St. Joseph’s is using the $20 million award for “debt restructuring and program reinvestment,” according to a March 4 news release from area state lawmakers.
That funding came from the essential health-care provider support program (EHCPSP).
The St. Joseph’s EHCPSP grant is the “largest grant that St. Joseph’s has ever received,” the organization said in a news release.
“The funding has lagged the investment we made,” she says.
Ruscitto defends St. Joseph’s involvement in Primary Care Center – West clinic, which she says provides the neighborhood primary care, pediatric care, care for pregnant women, and mental health treatment.
Primary Care Center – West at 321 Gifford St. in Syracuse was previously known as Westside Family Health Center, according to the St. Joseph’s website.
“We certainly expect to get back to where we were prior to some of those investments with the state support,” she says.
She also notes the Trinity Health sponsorship is helping to reduce overhead costs.
Looking back
When asked what she’s most proud of during her time as CEO, Ruscitto pointed to the hospital’s efforts to “change the way in which it engages the community.”
“The organization got behind the West Side and building the West Side Family Health Center.
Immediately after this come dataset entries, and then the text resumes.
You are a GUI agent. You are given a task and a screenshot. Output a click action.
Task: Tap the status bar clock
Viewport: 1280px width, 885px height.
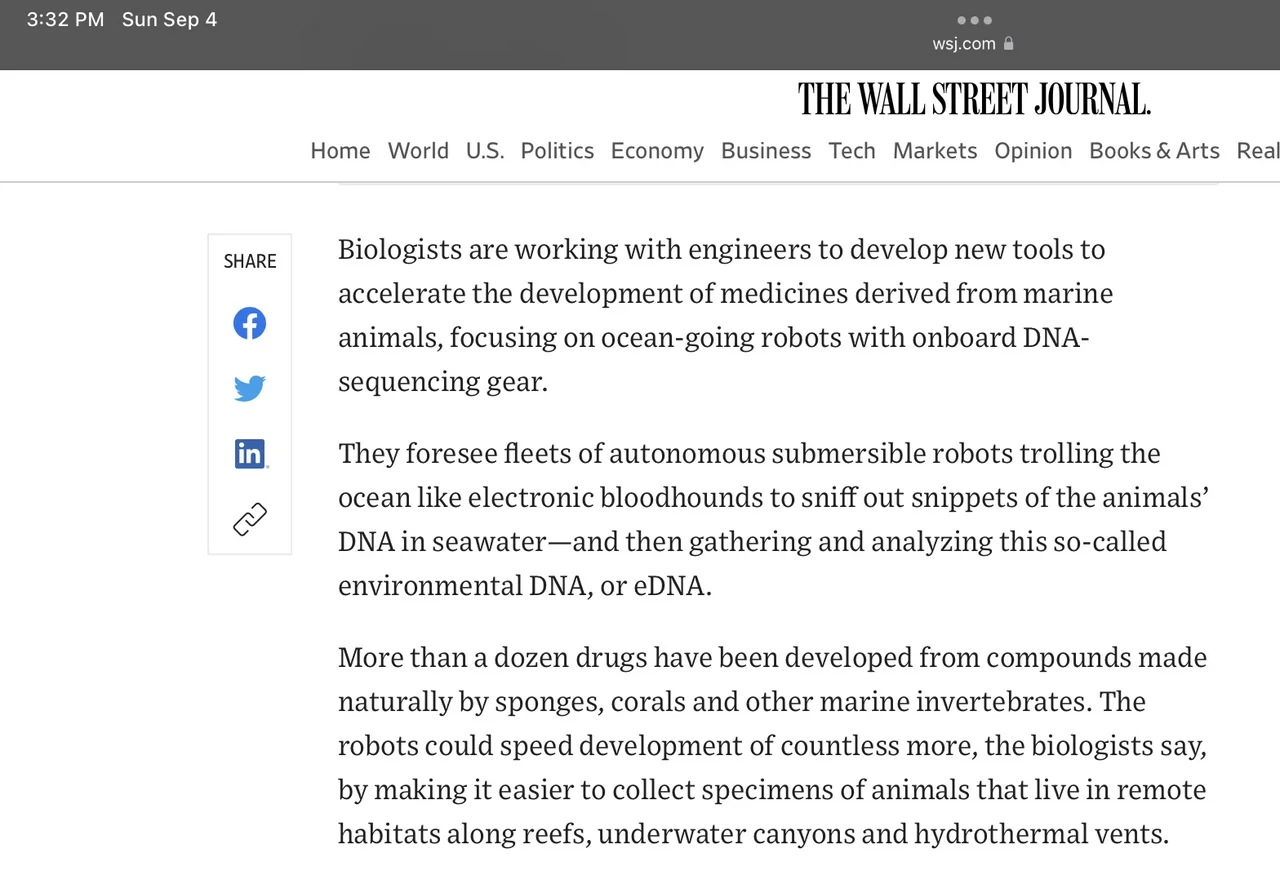[65, 20]
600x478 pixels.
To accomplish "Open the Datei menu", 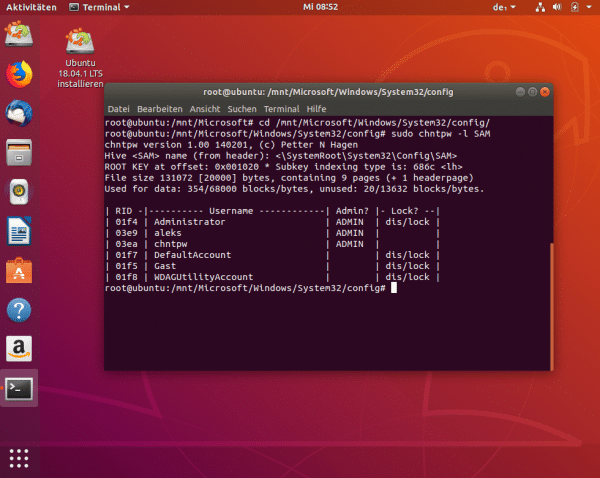I will 118,108.
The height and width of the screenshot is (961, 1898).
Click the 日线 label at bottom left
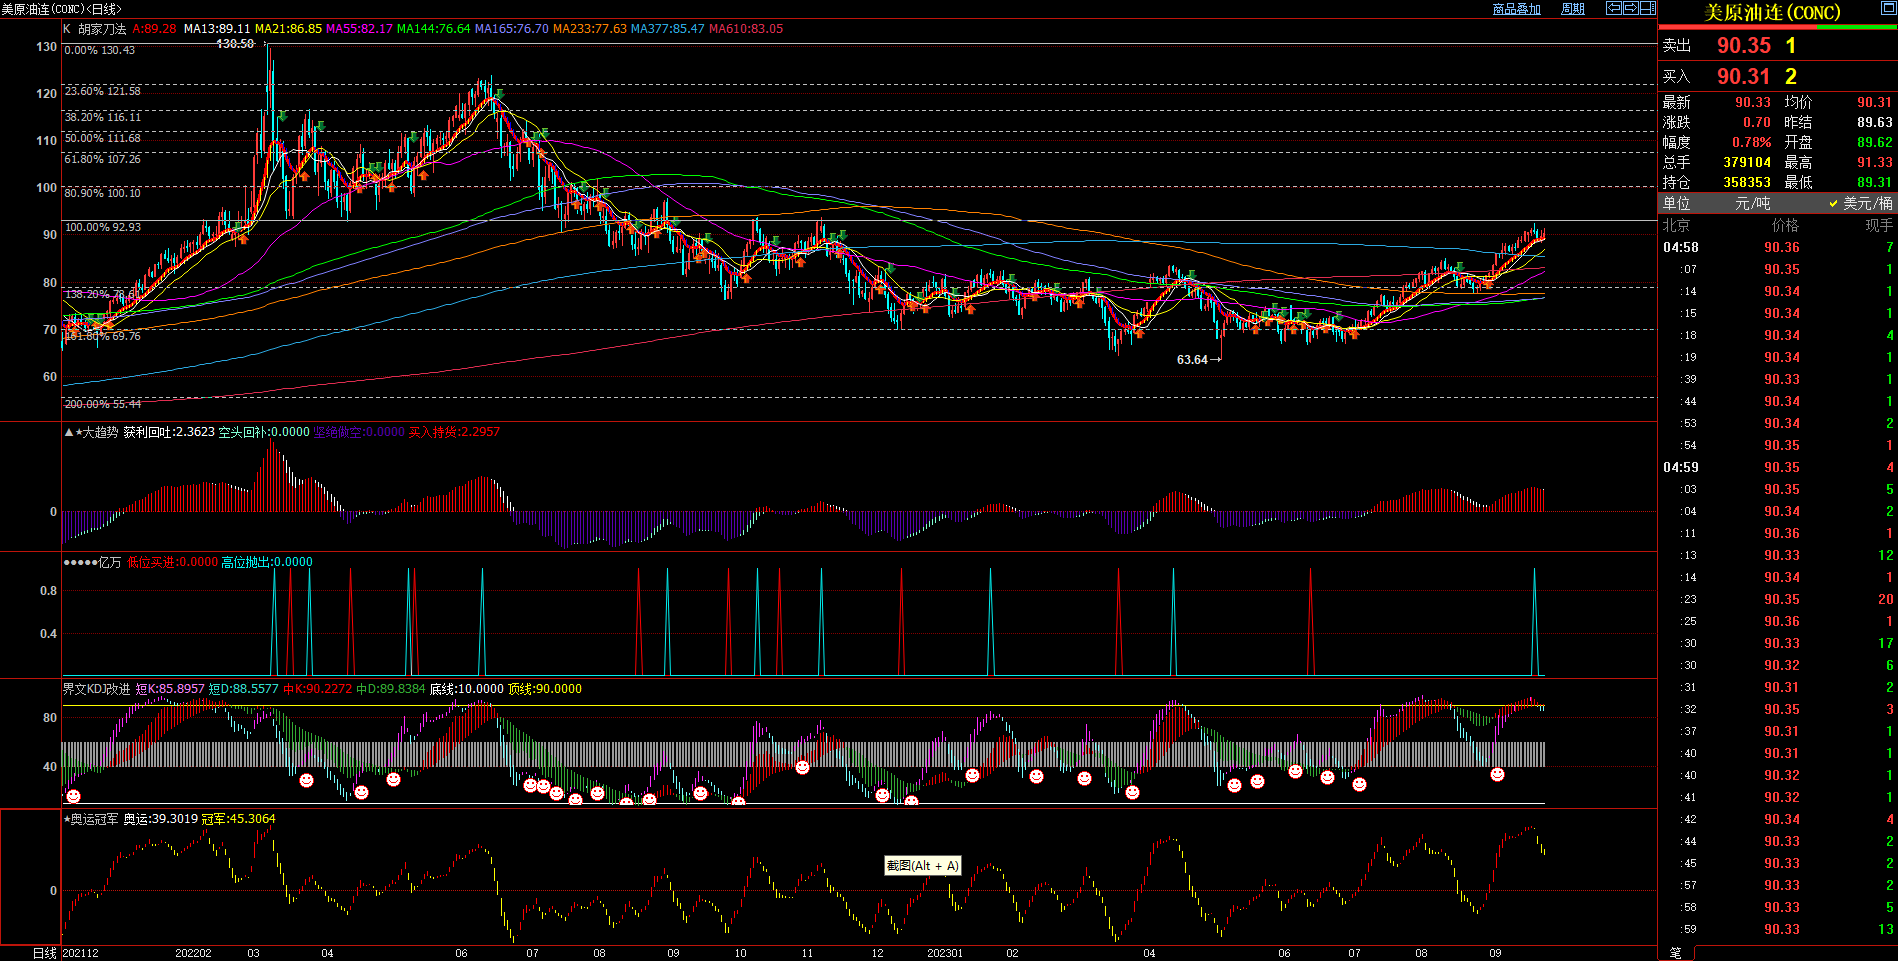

We have a primary-care practice out in Cazenovia that serves the rural community. We’re helping the Lewis County hospital up in the North Country. We’ve really done a number of things that we have developed really into a system of care,” she adds.
As for what she would’ve done differently, Ruscitto said she would’ve started developing more formal leadership training earlier, even in the decade before she became CEO.
Ruscitto joined St. Joseph’s in 2001 as senior VP for development and governmental affairs. The hospital named her executive VP in 2009.
In the years before joining St. Joseph’s, Ruscitto served as administrator for human services for Onondaga County in 1988 and oversaw the development of the emergency communications center on Onondaga Hill.
St. Joseph’s will soon begin a national search for a new president, the hospital said.
The hospital’s local board of trustees and representatives from St. Joseph’s constituent groups, including physicians and nurses, will help lead the search.
Ruscitto will work with the board of trustees and the Trinity leadership team as they search for the next CEO.
“Our board will still very much be in control of that process in choosing the next leader and I’ll be able to focus more of the rest of this year on the last few things that I want to make sure get completed,” says Ruscitto.
She has also offered to remain in her position until a new leader is in place, the hospital said.